Our government’s introduced the Terrorism Suppression Act and it came into effect on October 17, 2002.
Police did not get special rights to arrest or detain people (to do this they needed the authority of the Attorney General) but they were able to obtain warrants to intercept telephone communications.
Fast forward five years – and on October 16, 2007 the country wakes up to the news that the Police had carried out armed raids on homes around the country in Auckland, Christchurch, Wellington, Palmerston North and Ruatoki.
Readers (of this piece) overseas would have no cause to have heard of Tuhoe nation leader, Tame Iti but his image is what newspaper front page sub editor’s drool over. Look I have used it too.
Tame has a full facial moko (tattoo) and often wears fatigue army garb. He is a self confessed Tino Rangatiratanga or Maori Sovereignty rights supporter and a fervent fighter to retain Tuhoe lands in the Urewera’s. (Native bush).
He has sought publicity and his activities (no doubt) monitored by police. Google him and you will find he has 10 pages – and 17,000 hits to his name.
In recent years he (and others – some of whom are part of the NZ Army and employment services) have run training camps for young disaffected youth. Aimed at getting the young people ‘back on track’ and to learn survival skills.
Tame Iti has since the 1970’s flaunted his Maori sovereignty activism. He has been to prison for it.
So when the arrests of 18 environmentalists, of both men and women and including four Maori – it would naturally to be veteran activist Tame Iti who’s photo was most used, who’s name was not suppressed and who’s bail application was rejected.
Tame’s son Kairakau Iti was moved to say after his father’s arrest:” My father is not a terrorist and I believe most of the New Zealand public realise that.”
I liked the comment of art historian Hamish Keith who was in Germany at the time of the arrests. He was alerted  about the ‘terrorism threat’ back home then when told it was Tame Iti – gleefully replied, along the lines of  – “Oh they surely have it wrong. He is a humorist not a terrorist.”
I remember a very clever art piece by Tame Iti commenting on shifty turn of the century land deals. It was part of a Ralph Hotere exhibition at City Gallery. It featured a table (I can’t remember what was on the table) but  on the floor a mirror showed what was happening under the table – a gun, land sale papers and maybe a few beads.
All very amusing but still the charges for firearms possession remain and the case is now being heard. Most of the defendants are out on bail including Tame Iti who has been touring the UK as part of a theatre troup performing Shakespeare in Te Reo (maori language).

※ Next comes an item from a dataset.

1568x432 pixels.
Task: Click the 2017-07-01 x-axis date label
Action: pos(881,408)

The police discovered early that they could not charge the 18 arrested people with terrorism under the current Act and even some of the firearms charges appear to have been dropped.
The response from one of our largest newspaper companies – Fairfax – had been to cherry pick some of the juicier bits of the police 156 pages of affidavit evidence.
The reason? They believed they were acting on behalf of ‘the public’s right to know’. Fair enough.
The paper however did not put the whole document on their web page, which is interesting considering the whole document was purported to be ‘in the public interest.’ This was left to a US based website which was also whipped it off the net when the NZ Crown Law office got wind of it.
We have yet find out if Fairfax’s argument holds up in court.

 Just before Christmas, Peter Williams QC representing the Tuhoe residents of Ruatoki issued 30 High Court writs on the Police asking for surveillance on those arrested to be stopped, the community of Ruatoki (where the village was locked down for hours) to be given an apology and all legal costs to be paid.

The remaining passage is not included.